Perception & Sensory Processing in Dementia

The presentation delves into how dementia alters perception, specifically focusing on auditory and visual processing. Individuals with dementia may struggle to prioritize sounds, experiencing a cacophony of stimuli similar to trying to follow multiple conversations at a crowded event. This constant sensory overload depletes mental energy.

A friend with dementia articulated this experience, explaining that the ticking of a clock interfered with his ability to focus on a conversation, demonstrating how seemingly insignificant environmental factors can be profoundly disruptive.

Visual Impairments: A Hidden Challenge

Dementia significantly impacts vision, often in ways that are not readily apparent. The speaker demonstrates how simulating peripheral vision loss (using hand circles around the eyes) can mimic the visual experience of someone with dementia, potentially explaining seemingly illogical movements or difficulties with balance.

She further explains how dementia can disrupt the brain’s ability to fuse images from both eyes, leading to double vision or depth perception problems. The key takeaway is that visual difficulties are often a result of brain dysfunction, not simply a need for glasses. A person with dementia might repeatedly clean their glasses or claim someone has altered their lenses, not because of an eye problem, but because of the brain’s inability to process visual information correctly.

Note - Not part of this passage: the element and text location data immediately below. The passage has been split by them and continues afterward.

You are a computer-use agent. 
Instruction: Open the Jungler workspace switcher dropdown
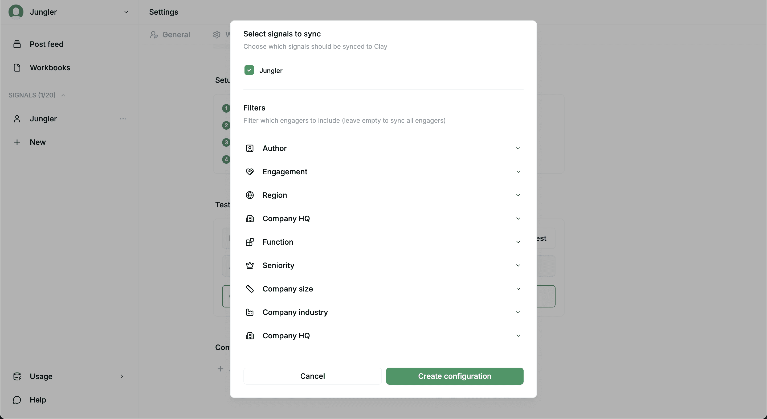tap(126, 12)
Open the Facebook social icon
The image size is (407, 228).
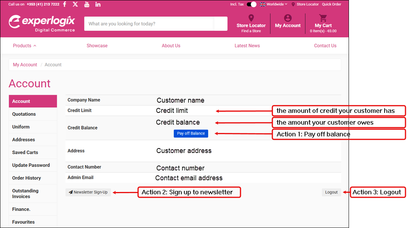(x=64, y=4)
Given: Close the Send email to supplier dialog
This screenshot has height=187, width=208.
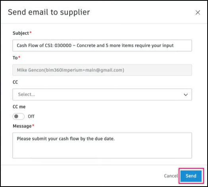Looking at the screenshot, I should (x=198, y=13).
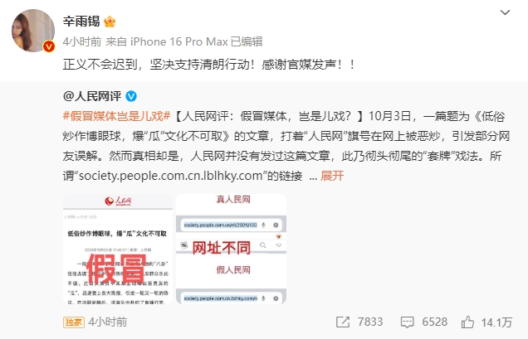This screenshot has height=339, width=528.
Task: Open the 6528 comments count
Action: 435,322
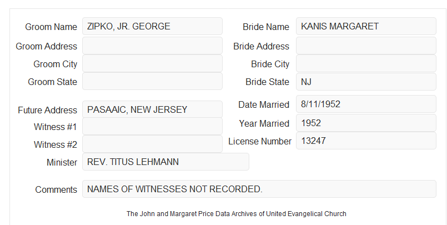The image size is (447, 225).
Task: Click the Groom Name field with ZIPKO
Action: click(152, 26)
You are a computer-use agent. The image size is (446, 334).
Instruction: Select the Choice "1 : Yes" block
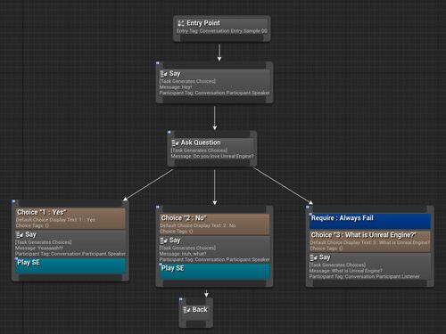(70, 218)
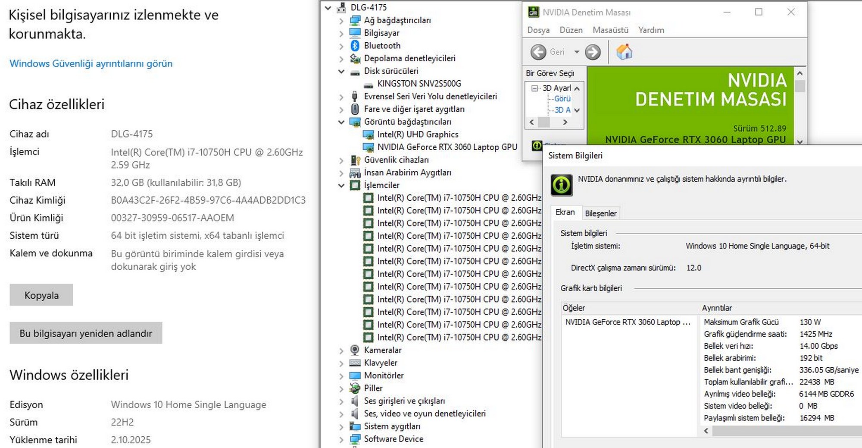This screenshot has width=862, height=448.
Task: Expand the Ağ bağdaştırıcıları node
Action: pyautogui.click(x=341, y=21)
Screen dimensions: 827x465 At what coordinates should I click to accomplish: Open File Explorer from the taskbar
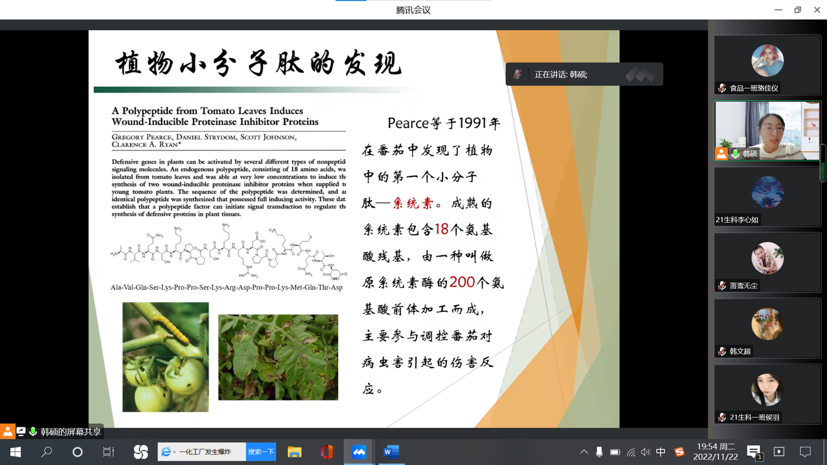[x=295, y=452]
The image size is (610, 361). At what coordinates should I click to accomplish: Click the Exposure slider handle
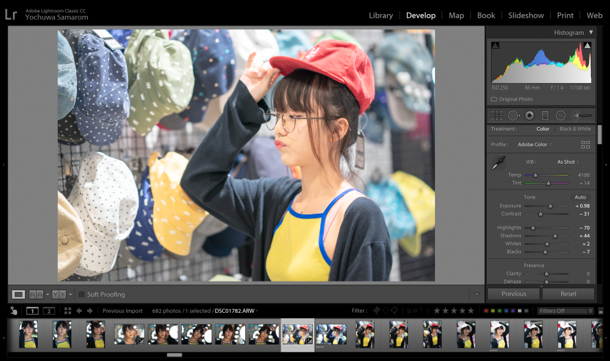(x=550, y=206)
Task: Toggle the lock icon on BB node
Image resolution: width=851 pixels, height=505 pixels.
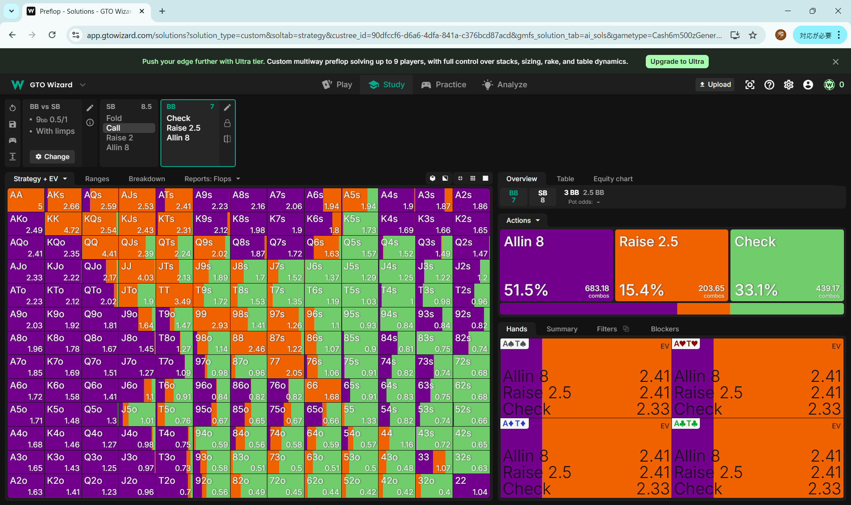Action: point(227,123)
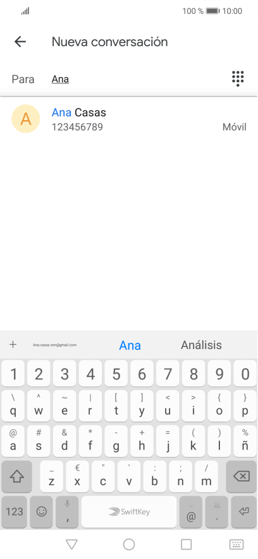Switch to the 123 symbols layout
The image size is (258, 559).
tap(15, 512)
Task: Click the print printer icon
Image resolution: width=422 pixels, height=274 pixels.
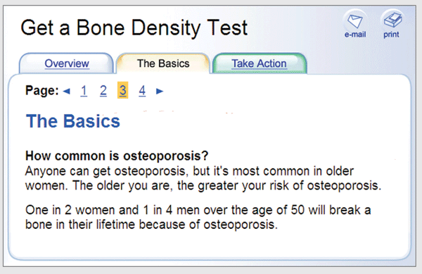Action: point(392,20)
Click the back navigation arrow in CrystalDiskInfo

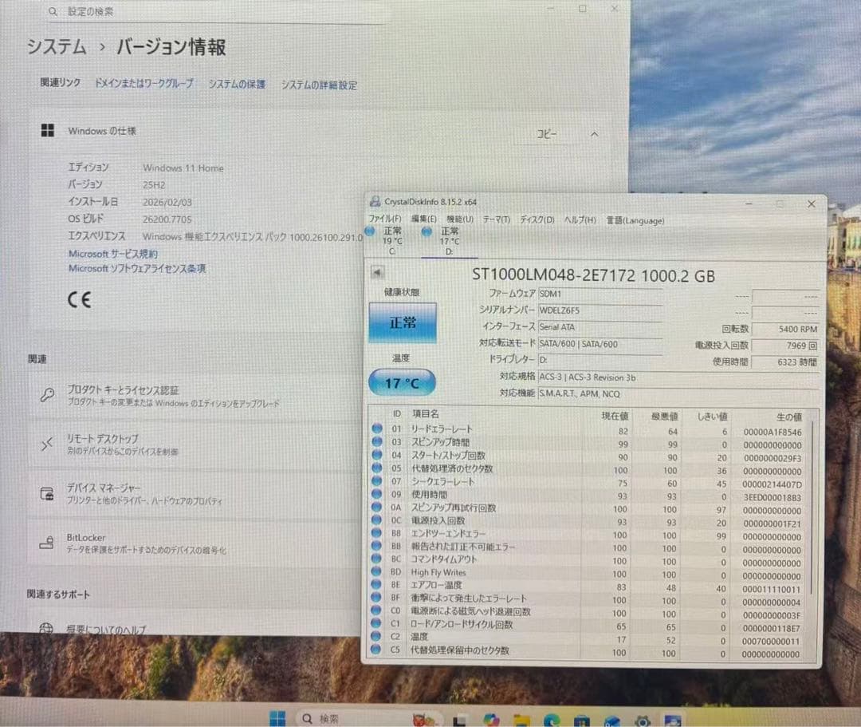tap(376, 271)
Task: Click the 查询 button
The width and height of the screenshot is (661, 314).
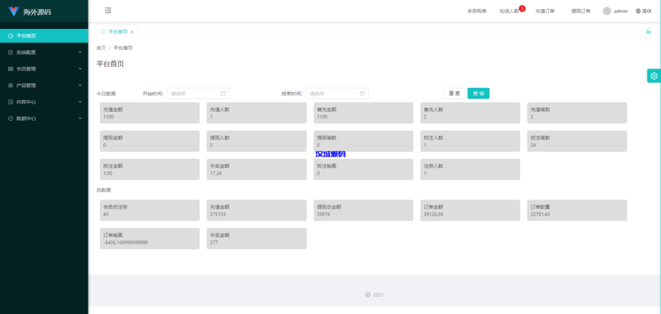Action: tap(478, 93)
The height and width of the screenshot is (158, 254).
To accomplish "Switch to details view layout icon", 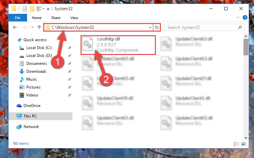I will click(x=236, y=144).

Strategies for Support: Changing Interactions & Environments

The speaker outlines three key strategies for supporting individuals with dementia:

  1. Acceptance: You cannot change or fix the dementia brain.
  2. Interaction Modification: Change how you interact with the person. This includes avoiding questions that challenge their reality and offering simple, affirming statements.
  3. Environmental Modification: Change the environment to minimize distractions. This could involve turning off the TV, reducing noise levels, or ensuring adequate lighting.

Shifting the Paradigm: Empathy and Empowerment

The presentation concludes with a powerful call for empathy and a shift in perspective. The speaker argues that we should not get angry at individuals with dementia for their symptoms, just as we wouldn’t get angry at someone with lung cancer for coughing.

She draws a vivid analogy, imagining the anxiety and fear of being subjected to unwanted physical contact or having one’s clothing removed by a stranger – experiences that some individuals with dementia may endure.

Despite the challenges, the speaker emphasizes that many individuals with dementia continue to live fulfilling lives, even pursuing activities like work, travel, and marathon running. The ultimate goal is to empower those living with dementia to live their best possible lives, recognizing that when anxiety goes down, cognition, connection, engagement, and a sense of purpose go up.

This presentation advocates for a more compassionate and understanding approach to dementia care, focusing on creating supportive environments and interactions that prioritize the individual’s experience and well-being.